LGBTQ+ hate crime incidents have increased since 2014
In 2021-22, there were 1,855 incidents where sexual orientation was an aggravating factor and 185 incidents where transgender identity was the aggravator.
It reflects a rise in transphobic hate crimes across the UK.
When compared with the previous year (2020-21), this shows an increase in hate crimes of just over 10 per cent for LGB+ people – up from 1,683 – and 68 per cent for trans people, up from 110 incidents.
If the most recent figures are compared with 2014-15 then it shows a 67 per cent increase in recorded hate crimes for LGB+ people – up from 1,110 – and a 249 per cent increase for trans people, up from 53 incidents.
If the 2014-15 and 2021-22 figures for the sexual orientation and transgender identity characteristics are combined together, they show that for the LGBTQ+ community hate crime incidents have shot up by 75 per cent – from 1,163 to 2,040.
In a statement shared with PinkNews, Scotland Police superintendent Claire Dobson said: “Targeting anyone because of who they are is deplorable.
“Hate crime should have no place in society and we are working to increase awareness and encourage reporting.
“We want anyone who experiences hate crime, including when our officers and staff are targeted, to report it in the knowledge they will be treated fairly, with respect and the circumstances investigated professionally.”
Over half of transgender identity aggravated crimes had a female or all female group of victims (56 per cent).
Crimes with a male or all male group of victims accounted for 43 per cent.
The average age of a victim was 28 years old.
The majority of transgender identity aggravated hate crimes had a male or all male group of perpetrators, representing around three quarters (74 per cent) of crimes.

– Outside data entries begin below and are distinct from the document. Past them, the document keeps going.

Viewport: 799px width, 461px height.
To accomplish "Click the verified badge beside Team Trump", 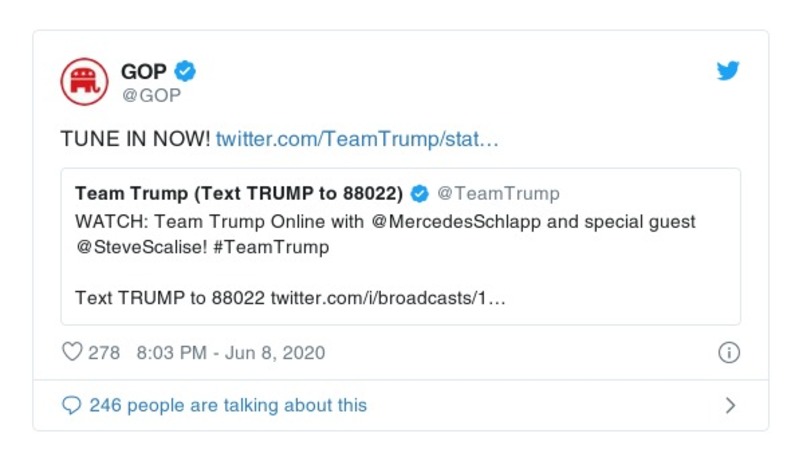I will [421, 194].

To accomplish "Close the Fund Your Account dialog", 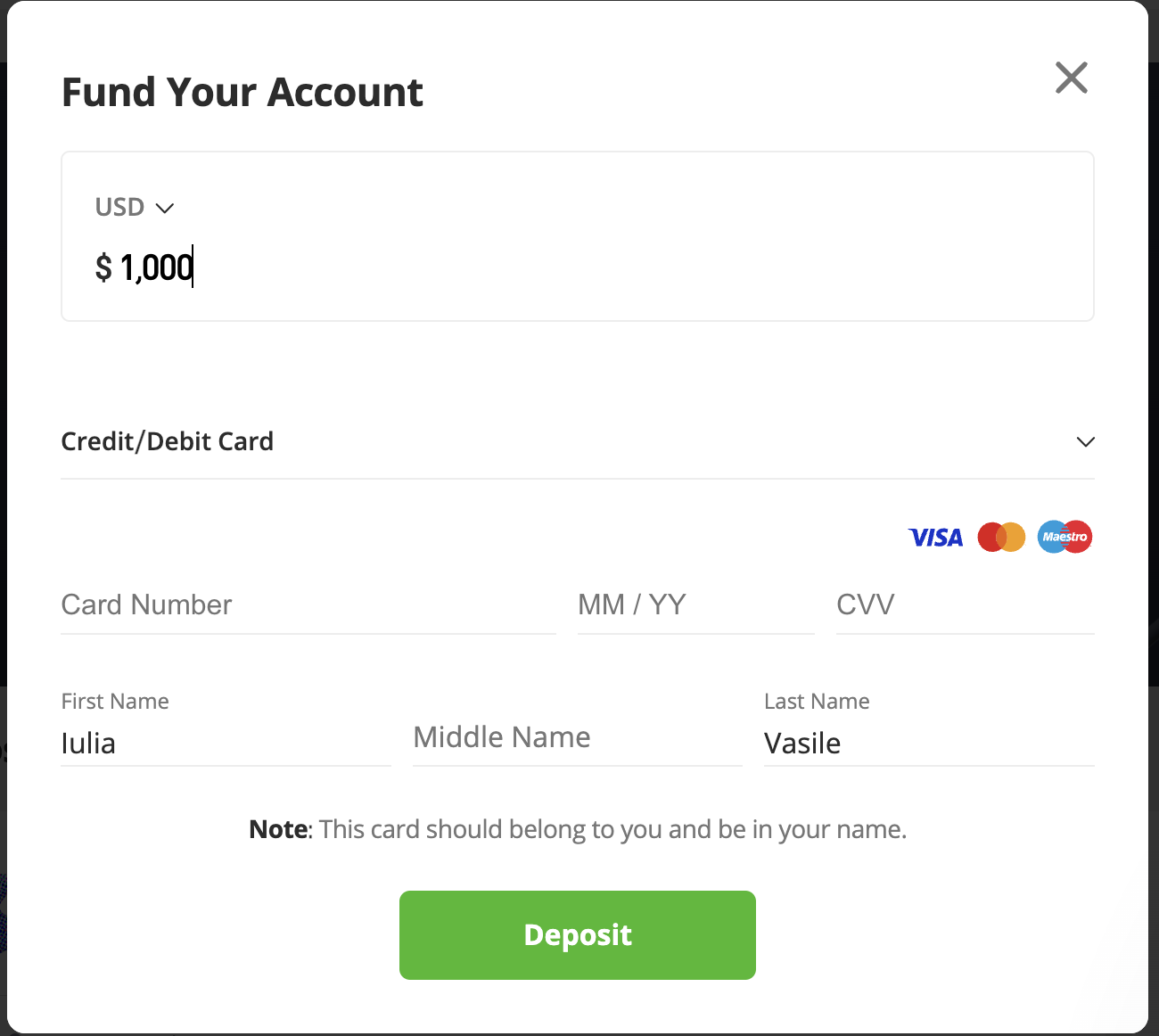I will tap(1072, 78).
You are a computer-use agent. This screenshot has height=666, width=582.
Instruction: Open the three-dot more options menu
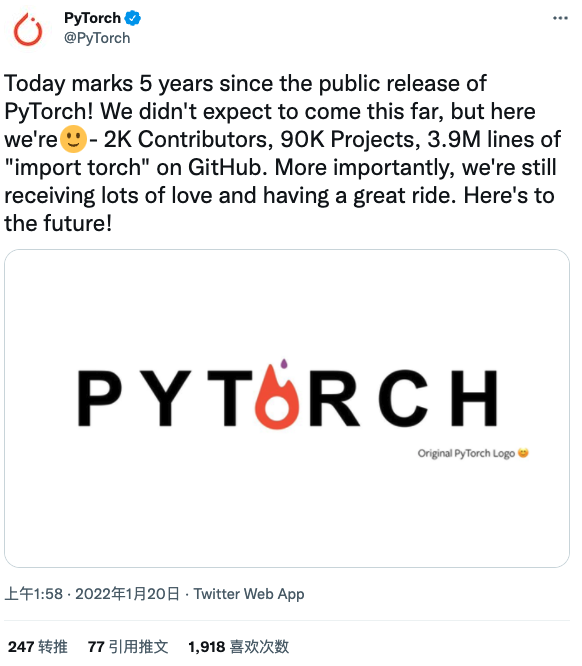coord(560,18)
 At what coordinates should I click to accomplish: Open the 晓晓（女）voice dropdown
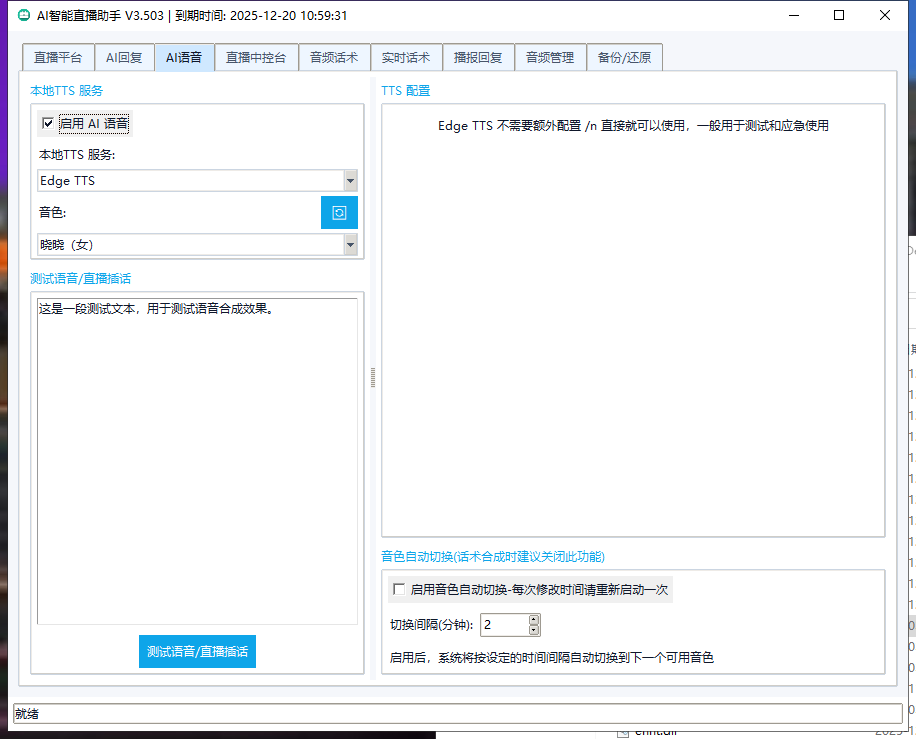tap(350, 244)
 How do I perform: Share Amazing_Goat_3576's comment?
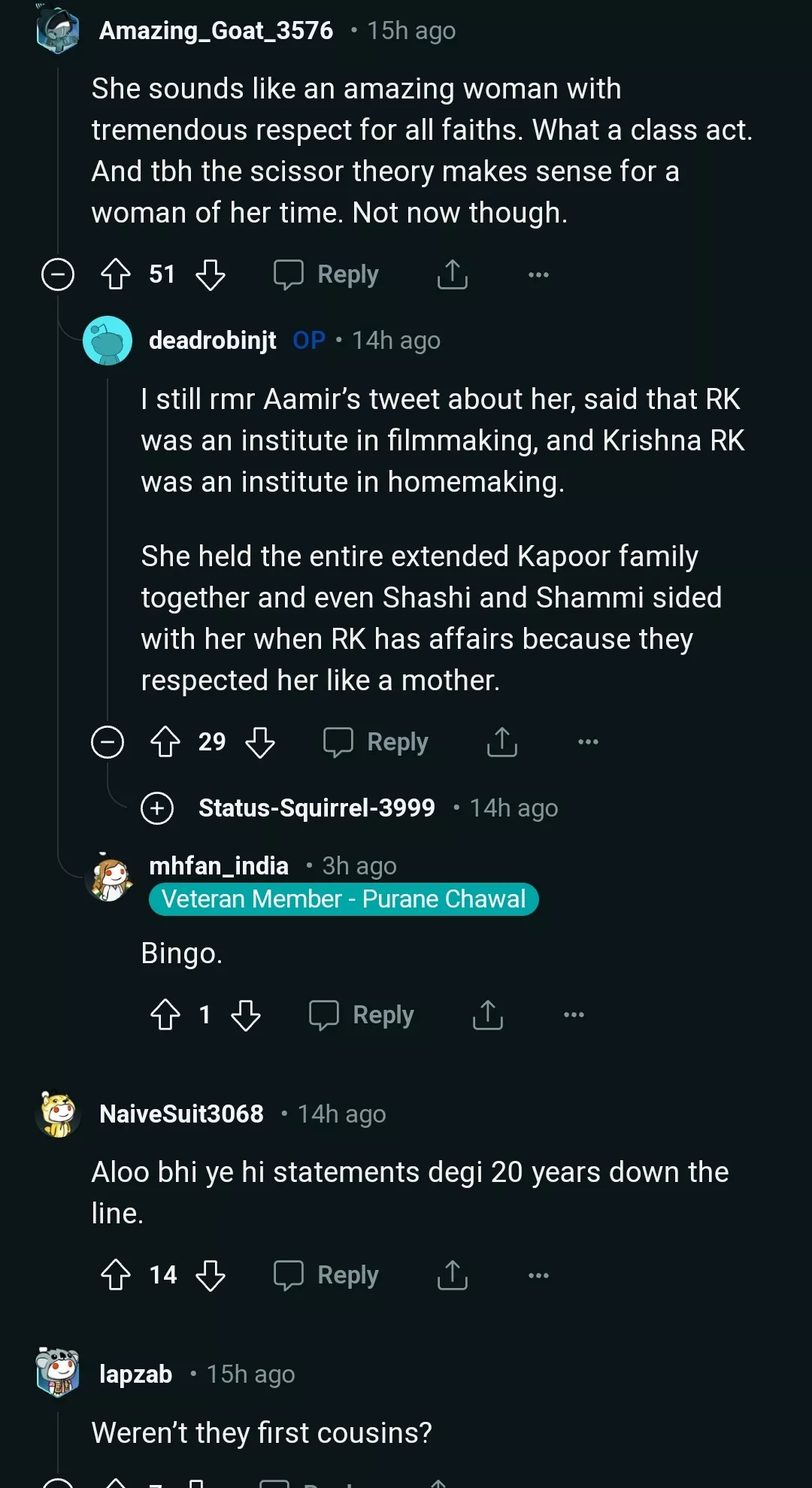point(453,274)
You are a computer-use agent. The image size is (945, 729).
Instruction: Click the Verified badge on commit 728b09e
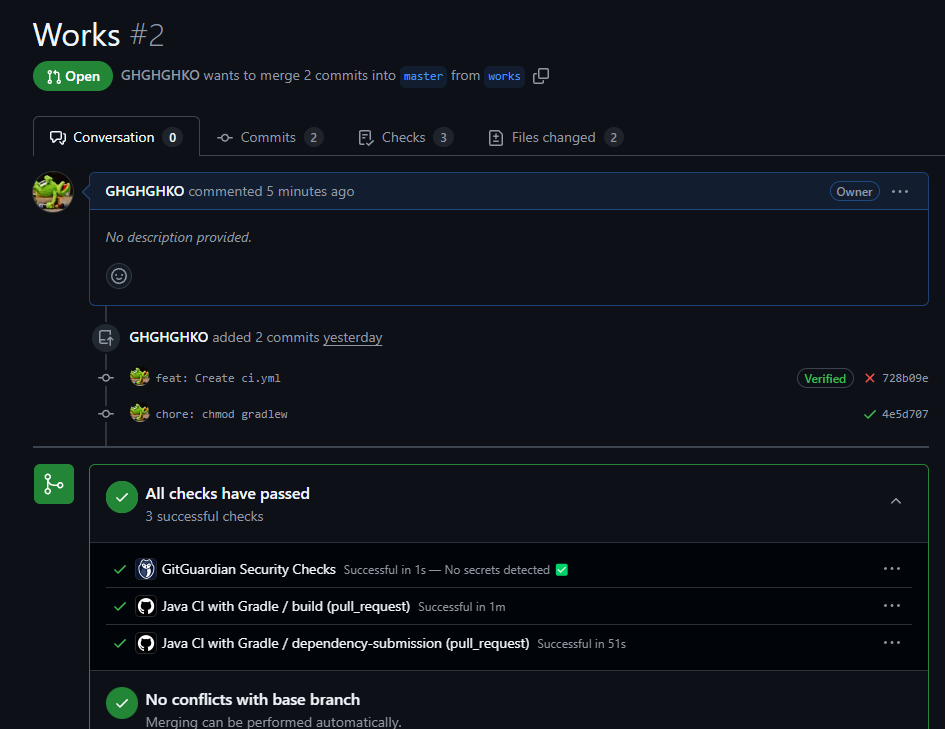tap(824, 378)
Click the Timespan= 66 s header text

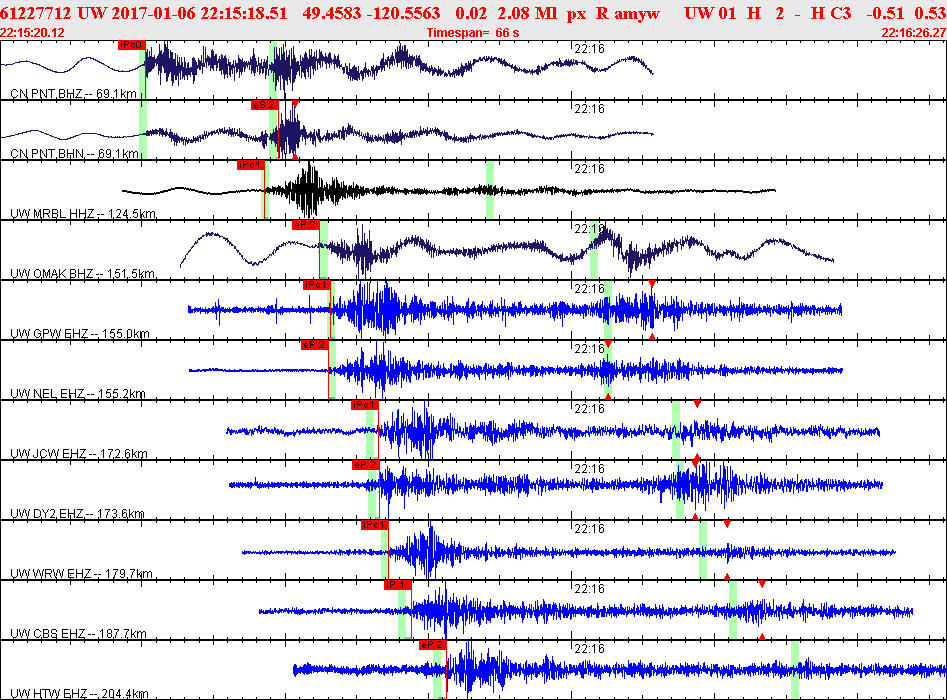(x=473, y=33)
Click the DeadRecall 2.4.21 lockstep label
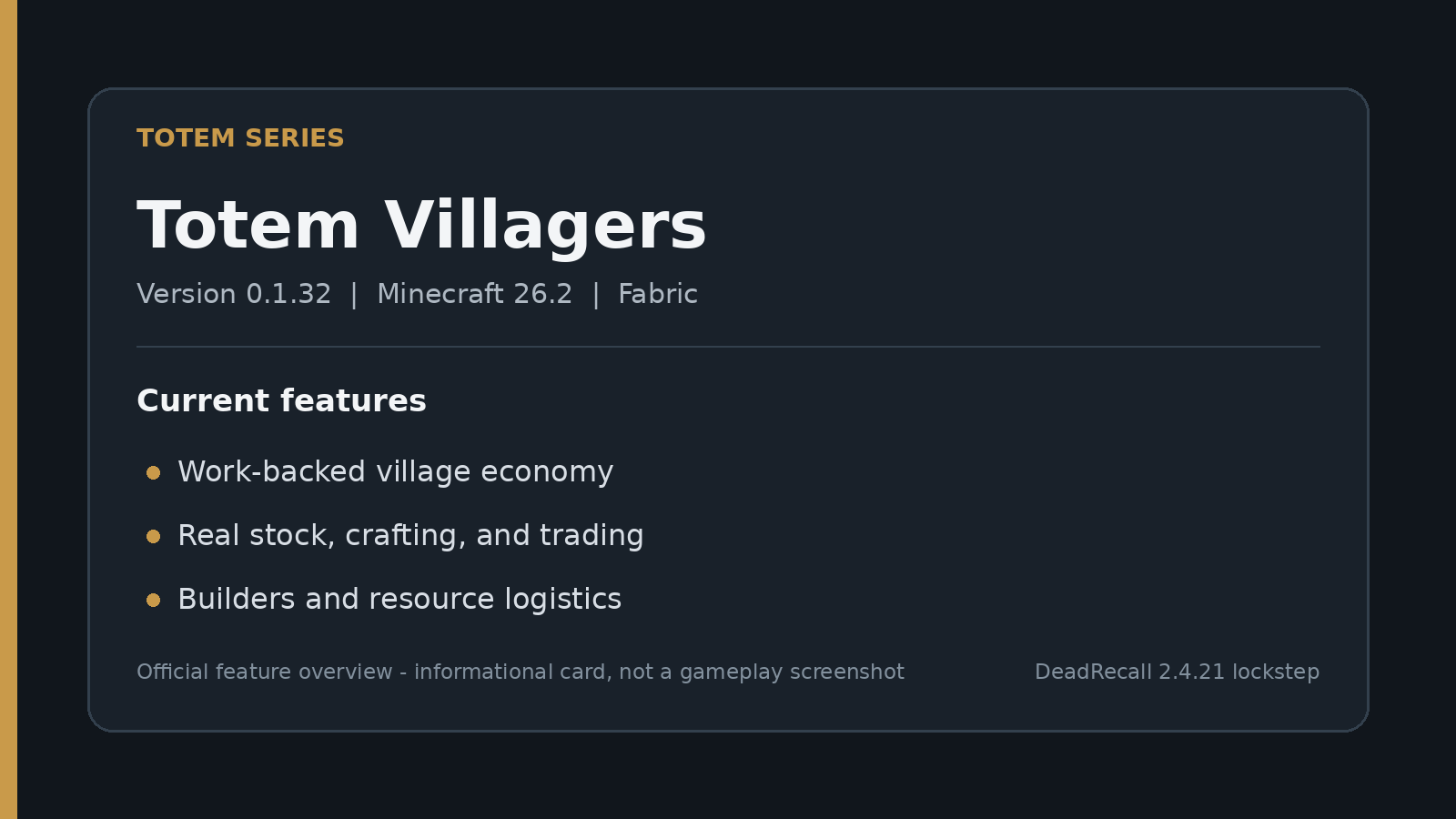Image resolution: width=1456 pixels, height=819 pixels. pyautogui.click(x=1177, y=672)
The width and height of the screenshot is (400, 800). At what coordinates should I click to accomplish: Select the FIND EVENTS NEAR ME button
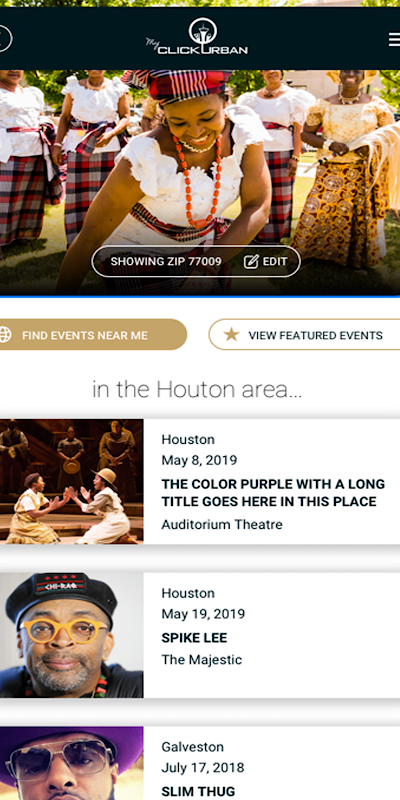click(x=93, y=335)
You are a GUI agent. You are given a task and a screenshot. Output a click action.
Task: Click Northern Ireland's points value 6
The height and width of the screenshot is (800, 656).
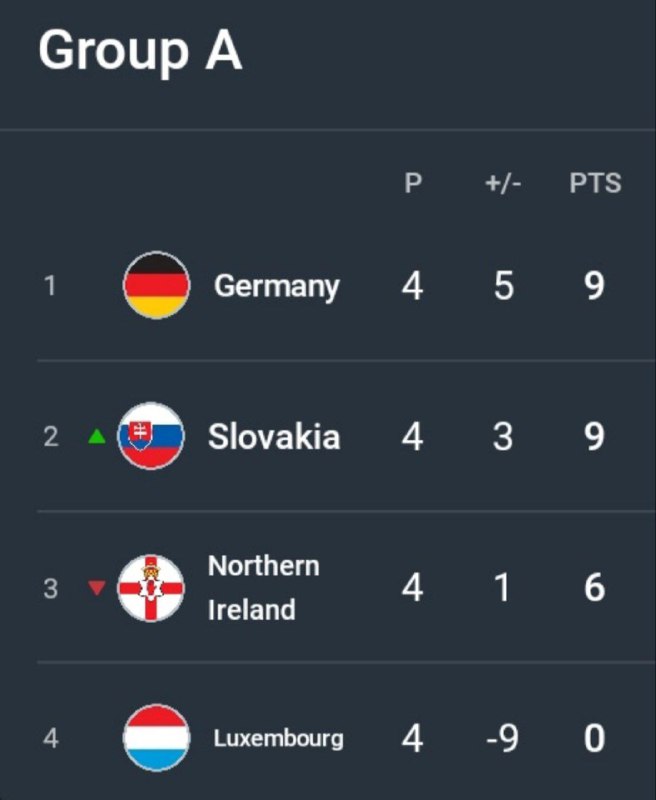pyautogui.click(x=595, y=588)
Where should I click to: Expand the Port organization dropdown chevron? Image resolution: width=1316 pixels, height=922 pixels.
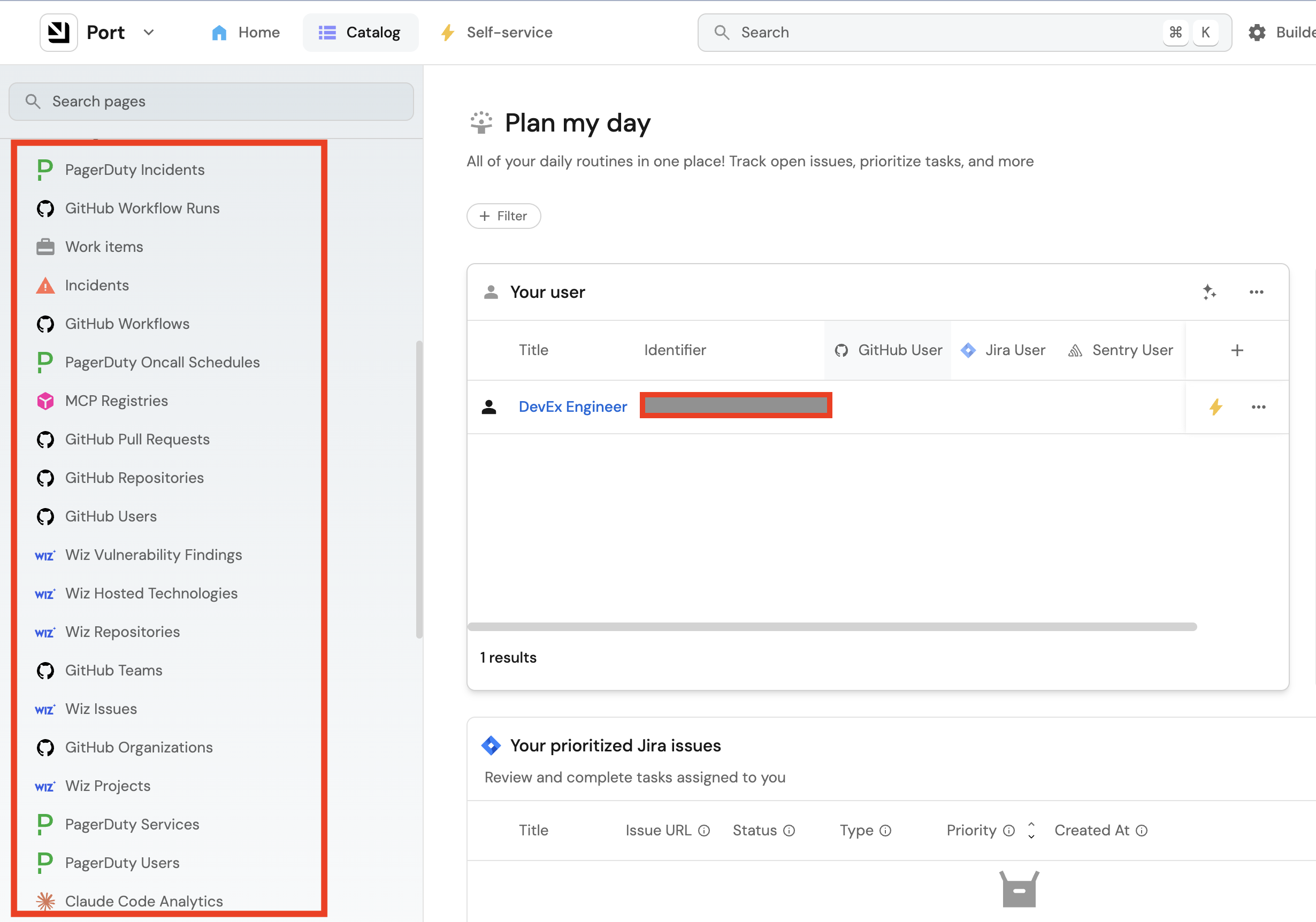[149, 33]
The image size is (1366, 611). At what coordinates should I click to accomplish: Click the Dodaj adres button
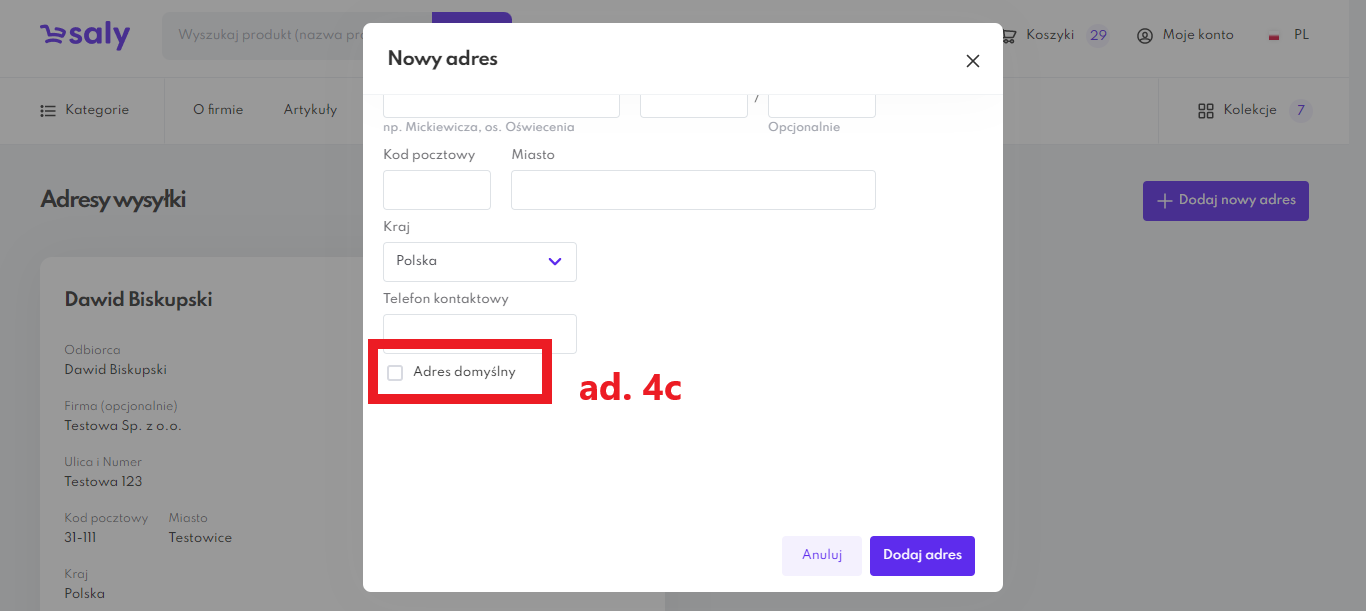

The average age of a perpetrator was 26 years old.
Just over half of crimes (53 per cent) with a transgender identity aggravator involved a perpetrator not known to the victim, with a further third (35 per cent) of crimes where the victim and perpetrator were acquaintances.
Over two thirds of victims (or 70 per cent) were from a White Scottish background.
The next largest group was Other White British (20 per cent of victims), followed by Other White (6 per cent).
All other ethnicities made up the remaining 4% of victims.
Where information was available on the ethnicity of perpetrators, the vast majority of transgender identity aggravated hate crime had a perpetrator of White Scottish ethnicity (84 per cent).
The second largest ethnic group was Other White British (13 per cent of perpetrators). All other ethnic groups accounted for the remaining 4 per cent of perpetrators.
Kate Wallace, Chief Executive of Victim Support Scotland said: “We are disappointed to see that hate crimes against towards the LGBTQi+ community in Scotland have increased significantly since 2014.
“Any form of hate crime can have a long-lasting impact on individuals, families and communities, leading to a sense isolation and powerlessness.
“Victim Support Scotland is here to provide practical and emotional support to anyone affected by hate crime, regardless of background. Our services are free, confidential and available to everyone, regardless of background.
“Anyone affected by hate crime and hate incidents, who does not want to report to the police directly, can use Victim Support Scotland’s Third Party Reporting services across the country.
“Please contact us for a confidential chat on 0800 160 1985 or visit www.victimsupport.scot.”
Nearly half of hate crimes towards police officers were queerphobic
Sexual orientation was the biggest aggravator in cases where the victim was a police officer.
In almost half of experienced by police officers (45 per cent), the perpetrator showed a prejudice towards the gay and lesbian community, this equates to around 670 crimes.
In this area, the report emphasises that “a person (or in these cases a police officer) does not need to be a member of the social group being targeted by the perpetrator to be the victim of a hate crime and their identity or other characteristics do not need to align with the perpetrator’s perceptions”.